- The problem -
Begin at the line below that has "Screen dimensions: 1280x680" and stop after the line that has "1382x527 pixels.". Please restate only those lines, word for word.

[Input for this task Boundary: Start]

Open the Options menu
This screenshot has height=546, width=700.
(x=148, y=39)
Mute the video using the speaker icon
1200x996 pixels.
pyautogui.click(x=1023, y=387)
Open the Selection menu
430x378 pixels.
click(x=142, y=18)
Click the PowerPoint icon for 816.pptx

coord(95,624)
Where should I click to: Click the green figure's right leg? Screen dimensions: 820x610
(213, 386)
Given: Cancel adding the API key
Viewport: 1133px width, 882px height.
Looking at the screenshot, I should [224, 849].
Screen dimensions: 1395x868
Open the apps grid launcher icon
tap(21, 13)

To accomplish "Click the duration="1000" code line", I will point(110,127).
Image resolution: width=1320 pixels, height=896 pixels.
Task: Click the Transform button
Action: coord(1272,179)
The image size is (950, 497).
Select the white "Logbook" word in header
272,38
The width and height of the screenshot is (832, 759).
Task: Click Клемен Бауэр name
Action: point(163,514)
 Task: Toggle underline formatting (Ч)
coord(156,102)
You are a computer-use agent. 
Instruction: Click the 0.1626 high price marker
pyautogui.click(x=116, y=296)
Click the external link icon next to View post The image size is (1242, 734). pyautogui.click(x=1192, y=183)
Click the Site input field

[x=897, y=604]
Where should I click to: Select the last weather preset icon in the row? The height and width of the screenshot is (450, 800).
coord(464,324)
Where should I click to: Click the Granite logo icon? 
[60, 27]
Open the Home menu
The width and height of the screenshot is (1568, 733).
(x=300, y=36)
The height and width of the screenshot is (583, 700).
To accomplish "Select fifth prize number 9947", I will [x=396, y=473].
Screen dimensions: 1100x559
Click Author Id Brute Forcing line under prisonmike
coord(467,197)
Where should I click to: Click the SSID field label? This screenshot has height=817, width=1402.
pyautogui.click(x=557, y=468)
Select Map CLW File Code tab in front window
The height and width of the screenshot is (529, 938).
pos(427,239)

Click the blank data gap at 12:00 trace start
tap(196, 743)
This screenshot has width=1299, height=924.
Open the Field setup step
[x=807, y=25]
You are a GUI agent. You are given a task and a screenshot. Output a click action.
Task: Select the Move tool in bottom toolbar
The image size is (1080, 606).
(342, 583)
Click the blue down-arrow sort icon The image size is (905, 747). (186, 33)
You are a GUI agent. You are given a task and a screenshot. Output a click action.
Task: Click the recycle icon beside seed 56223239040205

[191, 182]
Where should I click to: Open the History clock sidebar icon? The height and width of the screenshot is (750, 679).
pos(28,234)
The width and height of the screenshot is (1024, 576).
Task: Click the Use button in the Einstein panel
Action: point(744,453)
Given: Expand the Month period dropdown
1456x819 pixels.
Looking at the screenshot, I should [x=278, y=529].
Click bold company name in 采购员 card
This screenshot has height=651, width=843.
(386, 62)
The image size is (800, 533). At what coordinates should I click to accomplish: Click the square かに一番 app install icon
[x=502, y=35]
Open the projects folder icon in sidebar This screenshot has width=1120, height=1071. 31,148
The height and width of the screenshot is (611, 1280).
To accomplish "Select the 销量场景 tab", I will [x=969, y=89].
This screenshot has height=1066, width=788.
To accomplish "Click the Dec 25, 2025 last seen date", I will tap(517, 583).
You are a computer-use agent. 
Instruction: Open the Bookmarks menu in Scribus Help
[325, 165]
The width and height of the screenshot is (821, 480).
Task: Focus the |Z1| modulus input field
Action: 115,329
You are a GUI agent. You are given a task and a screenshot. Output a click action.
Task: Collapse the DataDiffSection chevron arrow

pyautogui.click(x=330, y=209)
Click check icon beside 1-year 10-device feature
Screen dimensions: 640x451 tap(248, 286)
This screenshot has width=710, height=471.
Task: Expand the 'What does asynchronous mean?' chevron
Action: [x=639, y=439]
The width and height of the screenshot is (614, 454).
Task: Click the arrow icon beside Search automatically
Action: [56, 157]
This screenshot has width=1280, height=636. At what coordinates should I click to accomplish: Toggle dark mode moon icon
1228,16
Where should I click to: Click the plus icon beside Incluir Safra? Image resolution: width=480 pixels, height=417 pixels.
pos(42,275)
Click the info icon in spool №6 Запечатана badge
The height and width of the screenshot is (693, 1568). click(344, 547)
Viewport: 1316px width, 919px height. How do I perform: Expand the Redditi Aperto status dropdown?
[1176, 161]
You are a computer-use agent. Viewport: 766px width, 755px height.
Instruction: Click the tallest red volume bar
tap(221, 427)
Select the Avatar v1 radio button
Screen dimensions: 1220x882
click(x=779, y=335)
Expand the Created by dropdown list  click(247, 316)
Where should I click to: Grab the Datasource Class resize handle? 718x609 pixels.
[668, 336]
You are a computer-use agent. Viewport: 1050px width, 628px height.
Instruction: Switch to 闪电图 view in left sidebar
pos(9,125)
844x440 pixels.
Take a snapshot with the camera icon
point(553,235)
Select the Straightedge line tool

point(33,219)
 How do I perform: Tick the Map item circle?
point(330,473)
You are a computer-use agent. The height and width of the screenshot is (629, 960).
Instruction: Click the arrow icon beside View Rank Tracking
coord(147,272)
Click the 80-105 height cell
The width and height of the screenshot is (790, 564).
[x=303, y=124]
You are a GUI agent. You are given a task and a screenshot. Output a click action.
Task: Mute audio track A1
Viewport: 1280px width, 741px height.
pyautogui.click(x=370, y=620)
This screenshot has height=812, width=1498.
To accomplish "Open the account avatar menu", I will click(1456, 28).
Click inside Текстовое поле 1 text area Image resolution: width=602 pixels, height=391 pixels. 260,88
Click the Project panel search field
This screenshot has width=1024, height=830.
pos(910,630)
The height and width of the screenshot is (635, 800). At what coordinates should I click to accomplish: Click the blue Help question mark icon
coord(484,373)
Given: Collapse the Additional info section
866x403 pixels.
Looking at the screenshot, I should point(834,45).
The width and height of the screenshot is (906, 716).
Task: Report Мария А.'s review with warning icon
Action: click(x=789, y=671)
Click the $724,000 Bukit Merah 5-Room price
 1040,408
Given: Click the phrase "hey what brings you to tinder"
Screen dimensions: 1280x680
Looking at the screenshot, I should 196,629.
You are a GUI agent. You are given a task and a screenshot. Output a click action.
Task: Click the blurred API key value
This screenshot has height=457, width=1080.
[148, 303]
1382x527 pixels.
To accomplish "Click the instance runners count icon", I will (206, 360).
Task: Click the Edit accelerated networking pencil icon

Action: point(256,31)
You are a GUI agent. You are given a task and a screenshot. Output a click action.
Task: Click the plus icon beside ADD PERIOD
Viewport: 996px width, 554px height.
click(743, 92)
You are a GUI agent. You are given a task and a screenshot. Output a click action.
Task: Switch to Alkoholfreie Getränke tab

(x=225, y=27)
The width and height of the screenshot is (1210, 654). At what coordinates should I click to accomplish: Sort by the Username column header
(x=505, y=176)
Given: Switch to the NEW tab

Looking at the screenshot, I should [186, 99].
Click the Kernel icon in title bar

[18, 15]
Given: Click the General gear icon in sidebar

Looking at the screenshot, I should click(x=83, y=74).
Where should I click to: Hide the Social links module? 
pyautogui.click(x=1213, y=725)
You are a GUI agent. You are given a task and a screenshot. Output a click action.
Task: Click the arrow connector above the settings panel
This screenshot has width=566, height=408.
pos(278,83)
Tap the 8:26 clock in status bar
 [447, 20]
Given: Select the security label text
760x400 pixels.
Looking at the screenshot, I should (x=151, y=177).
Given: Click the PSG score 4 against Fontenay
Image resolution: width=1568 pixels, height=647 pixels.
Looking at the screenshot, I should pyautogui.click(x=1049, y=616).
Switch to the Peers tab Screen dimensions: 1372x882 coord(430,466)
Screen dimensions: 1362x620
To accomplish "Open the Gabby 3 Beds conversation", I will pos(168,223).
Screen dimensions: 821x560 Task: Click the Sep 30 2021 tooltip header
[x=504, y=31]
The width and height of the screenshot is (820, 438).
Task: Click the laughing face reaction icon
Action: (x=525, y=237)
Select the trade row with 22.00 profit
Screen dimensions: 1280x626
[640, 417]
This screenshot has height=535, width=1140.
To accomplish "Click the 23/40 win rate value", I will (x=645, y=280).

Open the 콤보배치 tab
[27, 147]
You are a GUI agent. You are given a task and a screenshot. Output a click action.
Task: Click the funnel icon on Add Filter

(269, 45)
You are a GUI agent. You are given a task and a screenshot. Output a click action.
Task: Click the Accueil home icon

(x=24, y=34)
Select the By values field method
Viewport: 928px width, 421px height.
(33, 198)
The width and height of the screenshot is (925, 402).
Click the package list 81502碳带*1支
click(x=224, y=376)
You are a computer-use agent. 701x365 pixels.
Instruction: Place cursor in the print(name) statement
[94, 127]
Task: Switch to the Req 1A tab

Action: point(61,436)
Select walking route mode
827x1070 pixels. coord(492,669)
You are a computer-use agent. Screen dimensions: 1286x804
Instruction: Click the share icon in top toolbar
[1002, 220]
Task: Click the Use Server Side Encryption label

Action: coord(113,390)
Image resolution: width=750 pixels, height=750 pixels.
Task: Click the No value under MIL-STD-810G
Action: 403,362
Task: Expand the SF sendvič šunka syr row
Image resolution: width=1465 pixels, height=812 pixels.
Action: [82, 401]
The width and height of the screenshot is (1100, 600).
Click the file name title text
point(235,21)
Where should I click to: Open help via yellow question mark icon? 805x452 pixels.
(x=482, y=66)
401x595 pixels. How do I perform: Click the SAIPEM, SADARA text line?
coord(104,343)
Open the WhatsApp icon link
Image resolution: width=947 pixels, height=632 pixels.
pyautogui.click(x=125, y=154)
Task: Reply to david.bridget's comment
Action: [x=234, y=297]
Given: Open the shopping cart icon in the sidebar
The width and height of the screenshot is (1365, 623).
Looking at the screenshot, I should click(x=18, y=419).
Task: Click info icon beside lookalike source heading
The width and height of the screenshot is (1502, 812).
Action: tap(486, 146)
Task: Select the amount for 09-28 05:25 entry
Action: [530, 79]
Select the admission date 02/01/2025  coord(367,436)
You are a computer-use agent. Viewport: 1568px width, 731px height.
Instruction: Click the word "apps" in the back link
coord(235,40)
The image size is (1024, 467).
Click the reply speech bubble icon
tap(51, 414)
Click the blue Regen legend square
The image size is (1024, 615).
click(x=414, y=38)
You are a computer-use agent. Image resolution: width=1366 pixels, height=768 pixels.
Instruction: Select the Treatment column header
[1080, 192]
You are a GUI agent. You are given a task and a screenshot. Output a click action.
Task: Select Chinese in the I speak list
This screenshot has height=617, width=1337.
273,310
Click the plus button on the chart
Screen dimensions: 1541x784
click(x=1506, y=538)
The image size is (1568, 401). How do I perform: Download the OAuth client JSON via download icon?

[Input for this task Boundary: End]

- Finished task -
Screen dimensions: 1280x680
Looking at the screenshot, I should 196,629.
You are a GUI agent. You are given a task and a screenshot. Output a click action.
Task: Click the blurred API key value
This screenshot has height=457, width=1080.
[148, 303]
1382x527 pixels.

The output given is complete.